Strengths. Faster R-CNN delivers strong accuracy on the standard benchmarks of its era and remains competitive when paired with modern backbones. The two-stage pipeline cleanly separates where objects might be from what they are, which makes the network easier to debug and tune than dense one-stage detectors. The architecture is modular: swap the backbone, attach FPN, replace RoI Pool with RoIAlign, add a mask head, and the rest of the pipeline keeps working. Pretrained Faster R-CNN models transfer well to small custom datasets, which is why it remained a default starting point in many production CV pipelines well into the 2020s.

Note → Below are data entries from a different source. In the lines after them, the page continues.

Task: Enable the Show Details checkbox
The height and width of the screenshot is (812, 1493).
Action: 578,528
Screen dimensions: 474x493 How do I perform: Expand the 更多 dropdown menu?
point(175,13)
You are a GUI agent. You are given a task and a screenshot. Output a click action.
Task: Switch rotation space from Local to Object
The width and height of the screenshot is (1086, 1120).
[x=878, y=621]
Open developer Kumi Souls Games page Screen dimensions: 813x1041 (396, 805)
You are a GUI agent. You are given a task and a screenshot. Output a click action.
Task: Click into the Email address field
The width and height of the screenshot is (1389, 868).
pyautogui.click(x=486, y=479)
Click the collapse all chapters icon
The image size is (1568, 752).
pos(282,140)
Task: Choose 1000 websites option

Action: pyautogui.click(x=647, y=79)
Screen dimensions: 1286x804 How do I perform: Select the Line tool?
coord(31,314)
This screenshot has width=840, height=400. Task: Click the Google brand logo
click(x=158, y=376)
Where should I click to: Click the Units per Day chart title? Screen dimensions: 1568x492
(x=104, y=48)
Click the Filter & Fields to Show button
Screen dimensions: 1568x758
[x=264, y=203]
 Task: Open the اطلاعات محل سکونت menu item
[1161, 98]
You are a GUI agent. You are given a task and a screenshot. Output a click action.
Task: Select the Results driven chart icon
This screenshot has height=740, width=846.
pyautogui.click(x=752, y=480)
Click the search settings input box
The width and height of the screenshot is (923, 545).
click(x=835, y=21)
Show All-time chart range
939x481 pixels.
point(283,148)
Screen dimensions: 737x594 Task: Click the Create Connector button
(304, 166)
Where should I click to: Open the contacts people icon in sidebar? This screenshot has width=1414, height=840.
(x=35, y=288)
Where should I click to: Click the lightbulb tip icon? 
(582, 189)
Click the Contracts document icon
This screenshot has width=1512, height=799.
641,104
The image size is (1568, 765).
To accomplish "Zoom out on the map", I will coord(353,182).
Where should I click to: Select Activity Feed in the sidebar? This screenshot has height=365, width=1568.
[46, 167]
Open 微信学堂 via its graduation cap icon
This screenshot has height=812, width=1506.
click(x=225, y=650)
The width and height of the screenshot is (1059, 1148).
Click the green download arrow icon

Limitations. The two-stage pipeline is inherently slower than dense one-stage detectors. The hand-engineered anchor design is sensitive: in domains with very small or very elongated objects the default anchors do poorly without retuning. RoI processing is per-region, which is hard to batch efficiently on the GPU and contributes to latency at high proposal counts. Because the RPN sees only one feature scale in the original formulation, very small objects are often missed; FPN largely resolves this but adds computation. The RPN also depends on a non-maximum suppression step that is non-differentiable and can suppress true positives in crowded scenes. End-to-end transformer detectors like DETR address several of these issues by removing anchors and NMS entirely.
Faster R-CNN has been cited well over 60,000 times on Google Scholar and is part of every survey of object detection published since 2016. Its specific contributions, the RPN, the anchor-and-deltas formulation, and the multi-task RPN + Fast R-CNN loss, all became standard vocabulary. The same architecture, extended with a mask head and RoIAlign, won the ICCV 2017 best paper award as Mask R-CNN; with FPN it formed the backbone of the COCO 2017 winning entries. The extended journal version of the 2015 paper appeared in IEEE Transactions on Pattern Analysis and Machine Intelligence (TPAMI) in June 2017 and is the most commonly cited version today.